*** Opening of DATA TO USE ***

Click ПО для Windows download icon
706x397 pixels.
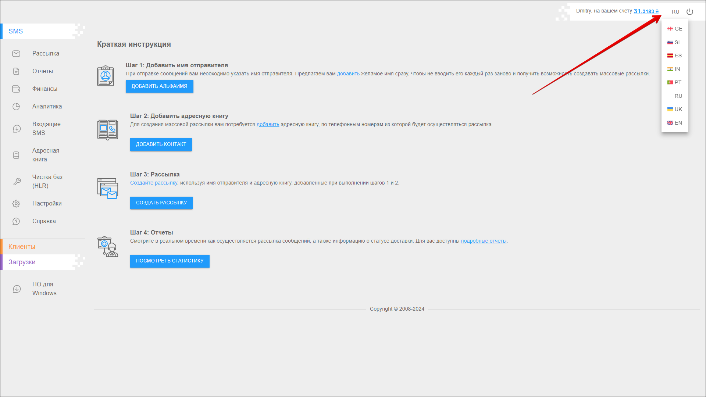17,289
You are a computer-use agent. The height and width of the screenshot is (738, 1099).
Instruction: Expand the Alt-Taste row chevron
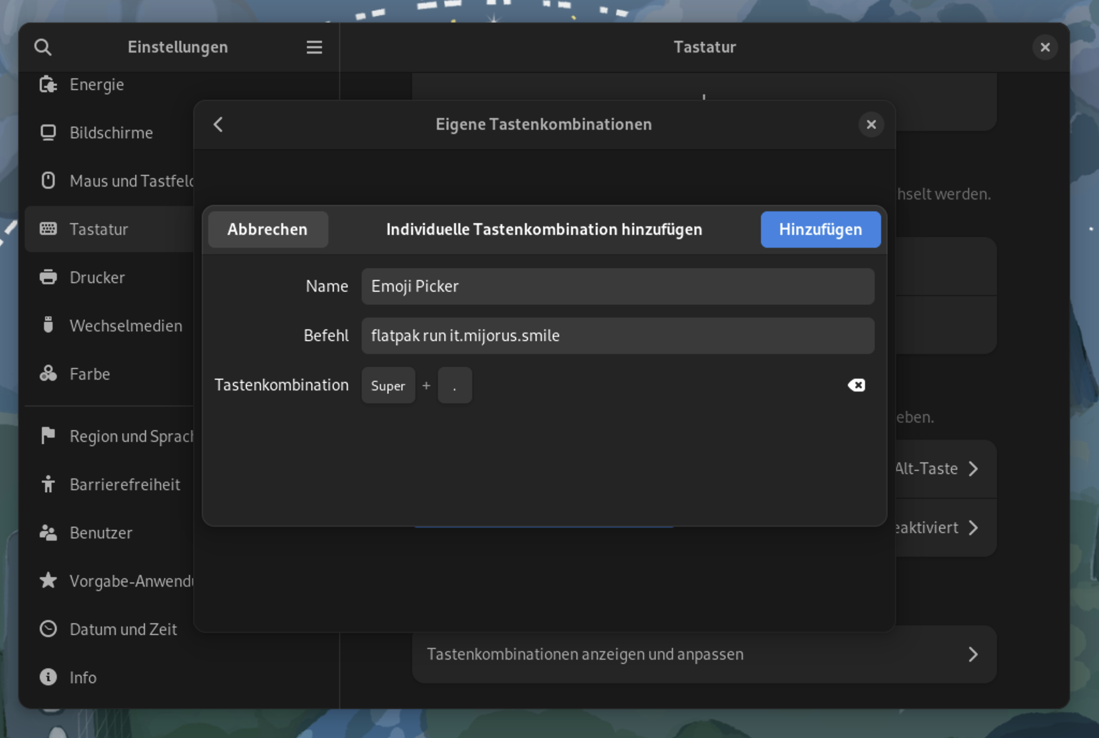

*** Close of DATA TO USE ***

- [TASK BRIEF]:
Do not include the pictures. Quote only the lines from the line with "You are a computer-use" through the end of the material, both ends included, exactly.

- [PROBLEM SOLUTION]:
You are a computer-use agent. The height and width of the screenshot is (738, 1099).
Instruction: Expand the Alt-Taste row chevron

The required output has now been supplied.